Fetters and headsmen were the coarse instruments that tyranny formerly employed; but the civilization of our age has perfected depotism itself, though it seemed to have nothing to learn. Monarchs had, so to speak, materialized oppression; the democratic republics of the present day have rendered it as entirely an affair of the mind as the will which it is intended to coerce. Under the absolute sway of one man the body was attacked in order to subdue the soul; but the soul escaped the blows which were directed against it and rose proudly superior. Such is not the course adopted by tyranny in democratic republics; there the body is left free, and the soul is enslaved. The master no longer says: "You shall think as I do or you shall die;" but he says: "You are free to think differently from me and to retain your life, your property, and all that you possess; but you are henceforth a stranger among your people. You may retain you civil rights, but they will be useless to you, for you will never be chosen by your fellow citizens if you solicit their votes; and they will affect to scorn you if you ask for their esteem. You will remain among men, but you will be deprived of the rights of mankind. Your fellow creatures will shun you like an impure being; and even those who believe in your innocence will abandon you, lest they should be shunned in their turn. Go in peace!
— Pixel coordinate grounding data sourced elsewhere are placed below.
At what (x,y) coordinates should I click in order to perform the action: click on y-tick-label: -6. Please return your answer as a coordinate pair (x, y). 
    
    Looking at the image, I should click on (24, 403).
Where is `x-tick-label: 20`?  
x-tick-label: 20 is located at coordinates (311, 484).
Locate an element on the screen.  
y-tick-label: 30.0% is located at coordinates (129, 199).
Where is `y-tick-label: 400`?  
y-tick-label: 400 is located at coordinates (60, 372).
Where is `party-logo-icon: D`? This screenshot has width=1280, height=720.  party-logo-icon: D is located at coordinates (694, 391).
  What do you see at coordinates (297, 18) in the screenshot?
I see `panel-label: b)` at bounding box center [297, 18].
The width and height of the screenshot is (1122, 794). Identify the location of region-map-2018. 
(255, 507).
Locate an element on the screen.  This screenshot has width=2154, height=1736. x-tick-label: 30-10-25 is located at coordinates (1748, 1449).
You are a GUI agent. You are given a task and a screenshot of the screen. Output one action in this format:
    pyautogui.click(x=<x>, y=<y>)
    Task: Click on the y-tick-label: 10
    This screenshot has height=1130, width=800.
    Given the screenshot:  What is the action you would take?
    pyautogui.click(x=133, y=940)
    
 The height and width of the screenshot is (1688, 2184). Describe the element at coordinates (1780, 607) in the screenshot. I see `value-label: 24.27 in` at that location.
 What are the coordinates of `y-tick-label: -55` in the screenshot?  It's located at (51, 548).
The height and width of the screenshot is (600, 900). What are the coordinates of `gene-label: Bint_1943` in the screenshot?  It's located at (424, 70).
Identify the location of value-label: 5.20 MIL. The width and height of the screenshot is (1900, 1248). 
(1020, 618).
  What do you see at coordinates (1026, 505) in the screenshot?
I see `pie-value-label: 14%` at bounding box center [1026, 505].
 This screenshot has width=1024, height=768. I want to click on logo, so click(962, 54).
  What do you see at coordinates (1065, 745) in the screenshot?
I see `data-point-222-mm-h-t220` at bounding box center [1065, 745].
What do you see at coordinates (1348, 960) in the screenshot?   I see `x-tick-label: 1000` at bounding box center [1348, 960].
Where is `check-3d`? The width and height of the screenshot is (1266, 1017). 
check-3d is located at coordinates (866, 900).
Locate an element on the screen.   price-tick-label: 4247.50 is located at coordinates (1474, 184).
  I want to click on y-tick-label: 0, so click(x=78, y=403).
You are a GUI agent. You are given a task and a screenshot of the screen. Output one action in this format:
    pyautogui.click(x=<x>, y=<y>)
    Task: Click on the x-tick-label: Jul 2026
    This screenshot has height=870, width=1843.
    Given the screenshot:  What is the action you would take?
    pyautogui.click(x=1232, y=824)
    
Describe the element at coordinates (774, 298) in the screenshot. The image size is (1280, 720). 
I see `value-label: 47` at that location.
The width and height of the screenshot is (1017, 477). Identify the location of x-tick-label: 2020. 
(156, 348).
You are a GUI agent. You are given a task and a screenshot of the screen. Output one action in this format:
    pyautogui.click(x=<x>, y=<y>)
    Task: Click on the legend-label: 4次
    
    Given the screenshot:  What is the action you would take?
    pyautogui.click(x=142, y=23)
I have given you your life, but it is an existence worse than death." (Democracy in America, "Unlimited Power of the Majority in the United States, and Its Consequences")

Tocqueville later admitted in the same article that this tendency of democratic tyranny was only "slightly perceptible" in America as yet, but that it was already a bad influence. Nineteenth-century Americans scoffed at Tocqueville's warning, but now it's a warning that is coming true. Anyone, especially, who is a supporter of traditional morality or the Catholic Church, is now subject in this country to vicious attack by the media.

Tocqueville knew that any form of government, democracy or monarchy, cannot long survive if it is not moral. Liberty is America's claim to fame; but when America begins attacking morality, it is only destroying its most precious possession. For true liberty can never exist without morality.